### TASK REQUIREMENTS
All lines in the data bearing the string "computer" should be identified and copied.

**** DATA SUPPLIED ****

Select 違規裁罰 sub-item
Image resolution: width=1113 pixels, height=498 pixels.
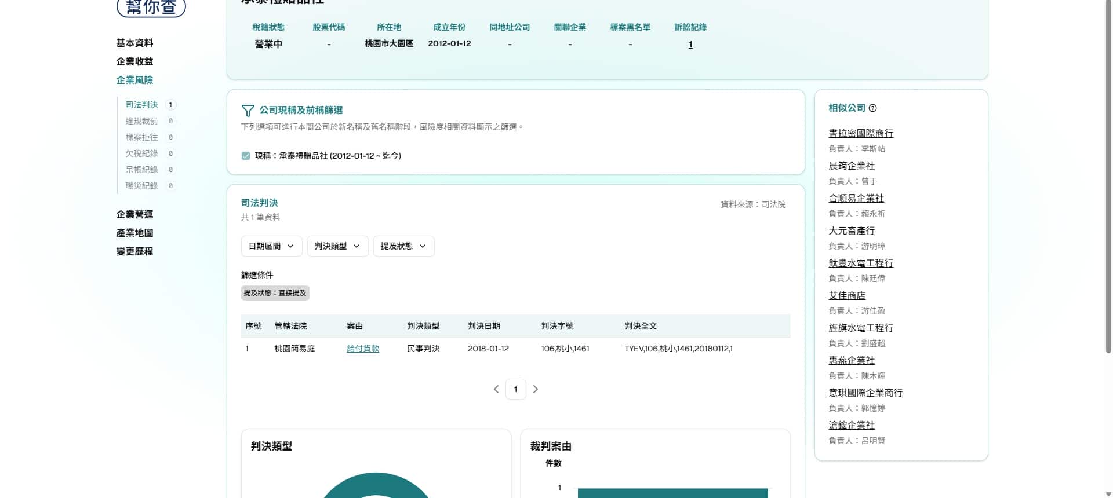(x=141, y=121)
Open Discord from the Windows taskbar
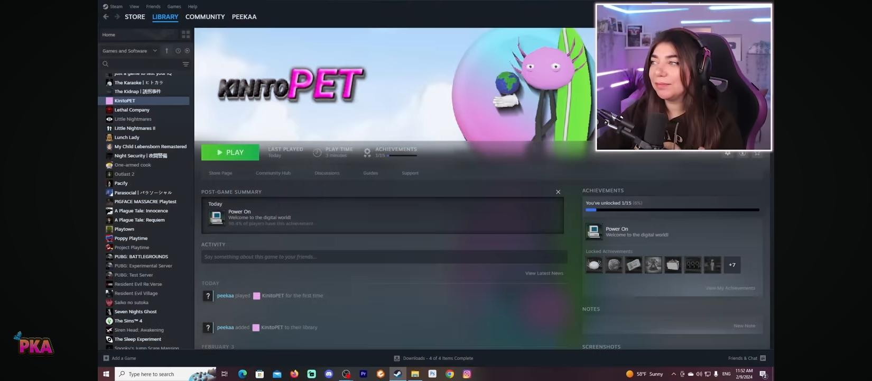The width and height of the screenshot is (872, 381). point(329,374)
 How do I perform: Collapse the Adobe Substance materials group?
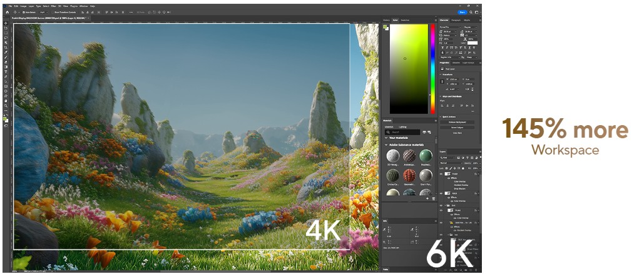point(386,145)
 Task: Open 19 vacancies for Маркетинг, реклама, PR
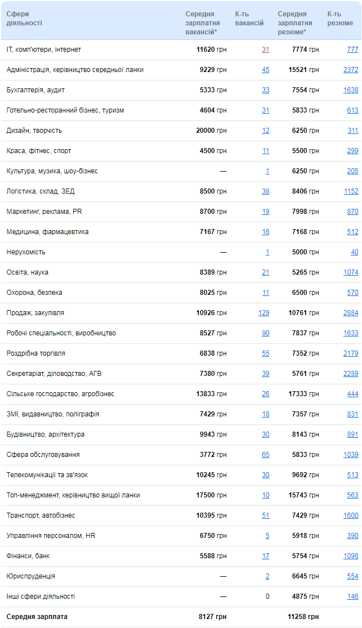(265, 212)
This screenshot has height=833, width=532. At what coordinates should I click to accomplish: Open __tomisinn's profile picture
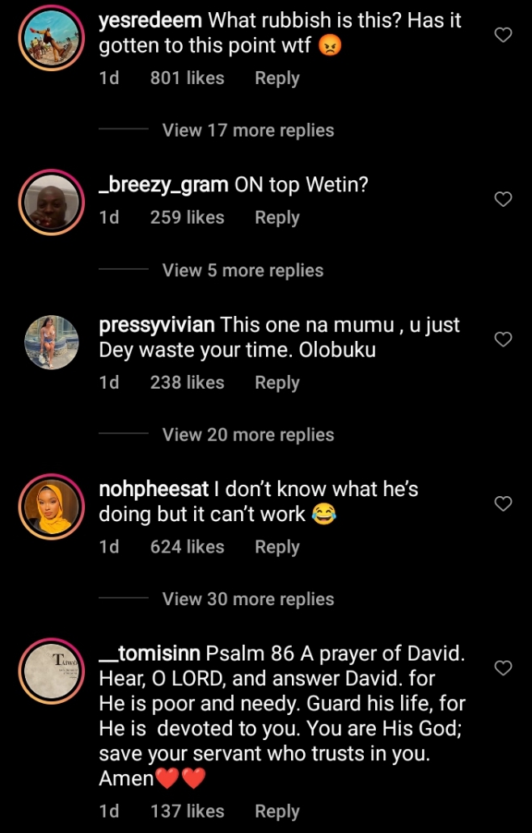(x=52, y=671)
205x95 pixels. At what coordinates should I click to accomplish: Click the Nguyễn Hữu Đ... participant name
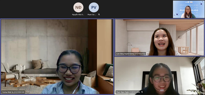(x=78, y=15)
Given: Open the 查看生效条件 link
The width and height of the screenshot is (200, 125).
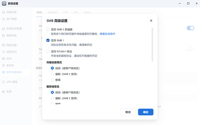Looking at the screenshot, I should (x=107, y=34).
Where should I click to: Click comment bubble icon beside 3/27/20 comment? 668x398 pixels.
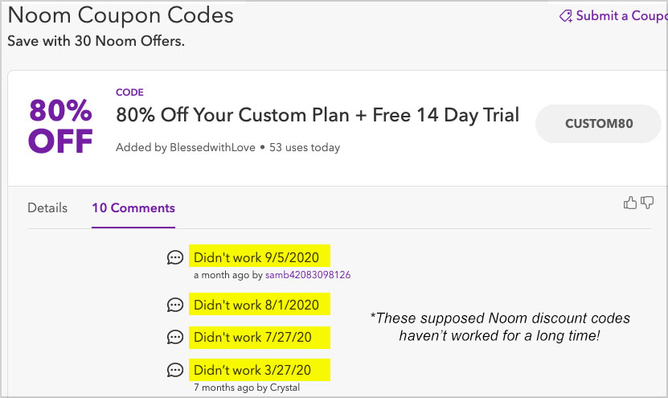174,370
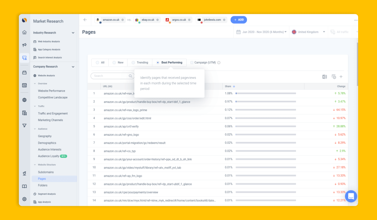Open the Marketing megaphone icon in the rail

coord(24,45)
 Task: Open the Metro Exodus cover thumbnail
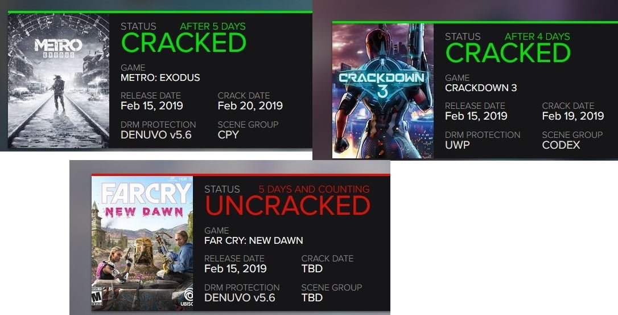(x=59, y=81)
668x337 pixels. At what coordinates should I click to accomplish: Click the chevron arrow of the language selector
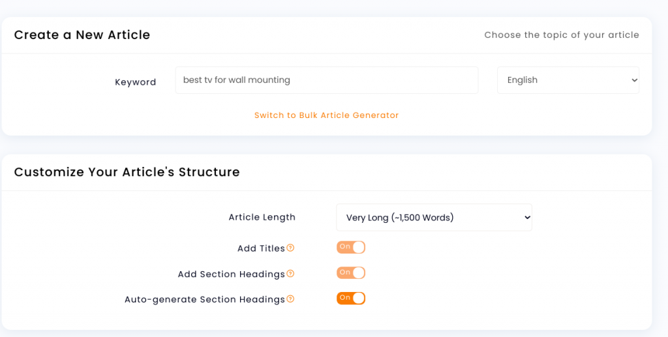point(634,80)
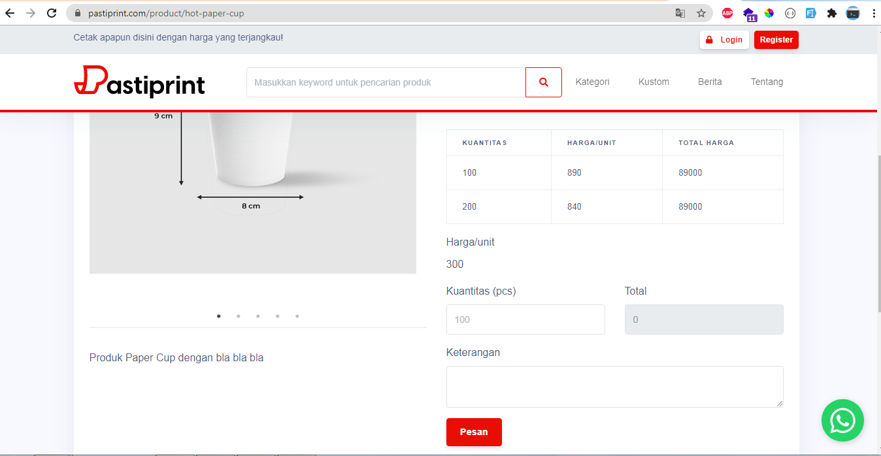Click the red Pesan order button

tap(474, 432)
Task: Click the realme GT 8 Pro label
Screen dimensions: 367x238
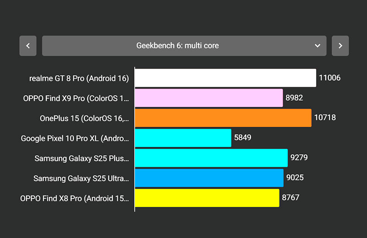Action: (x=79, y=78)
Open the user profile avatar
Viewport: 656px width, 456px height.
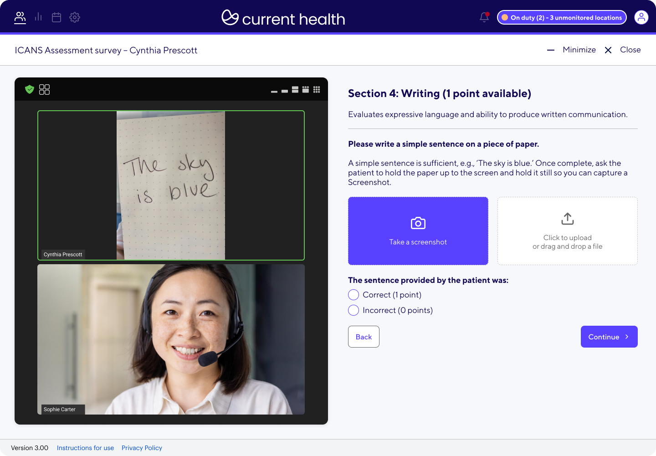tap(641, 17)
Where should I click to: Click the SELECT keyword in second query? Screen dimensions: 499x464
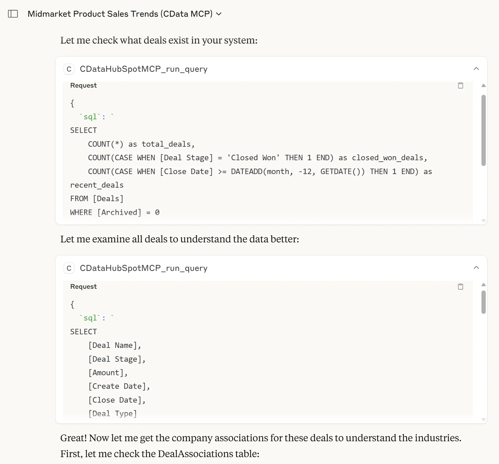84,331
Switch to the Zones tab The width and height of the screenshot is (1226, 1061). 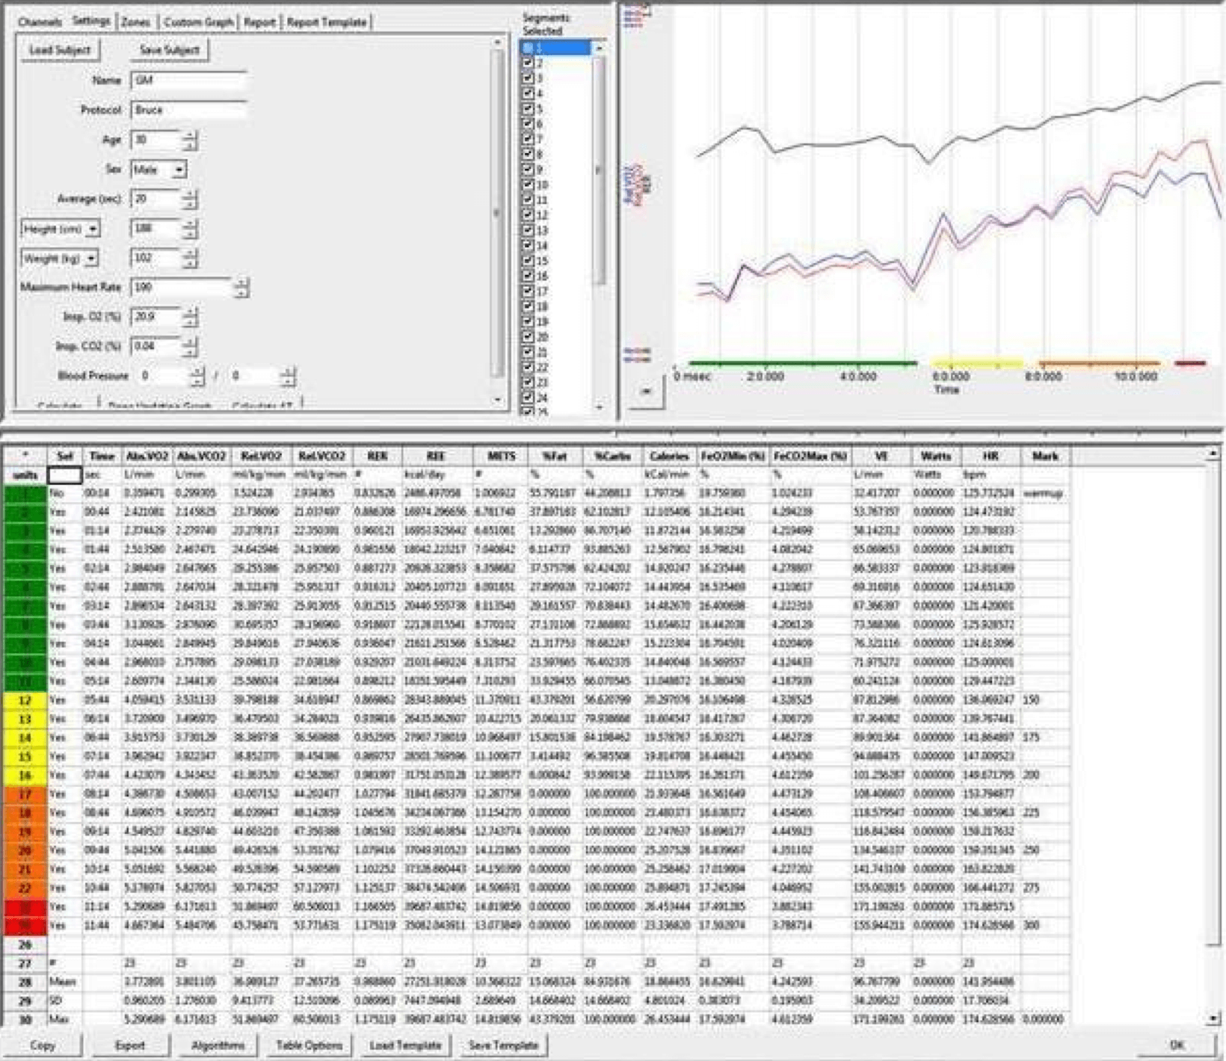(135, 22)
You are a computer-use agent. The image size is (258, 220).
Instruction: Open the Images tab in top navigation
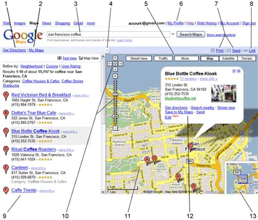pyautogui.click(x=20, y=23)
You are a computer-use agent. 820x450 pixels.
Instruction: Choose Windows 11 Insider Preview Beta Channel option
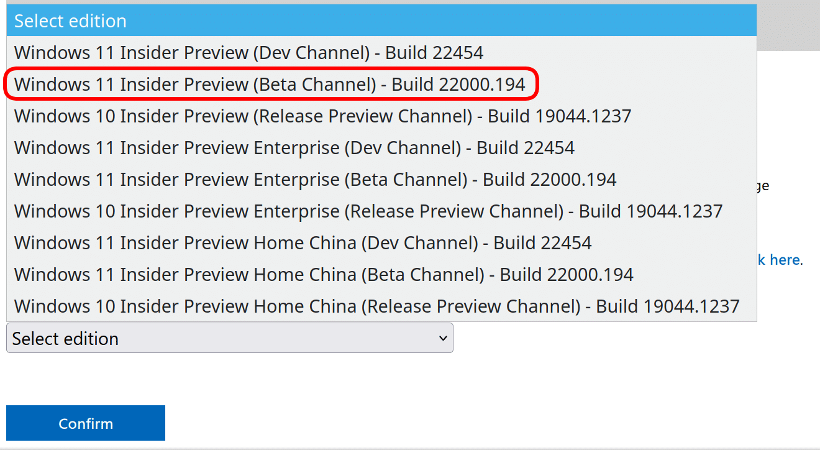(270, 85)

****

### REPLY TO THE TASK
You are a computer-use agent. The image size is (258, 220).
You are a computer-use agent. 820x450 pixels.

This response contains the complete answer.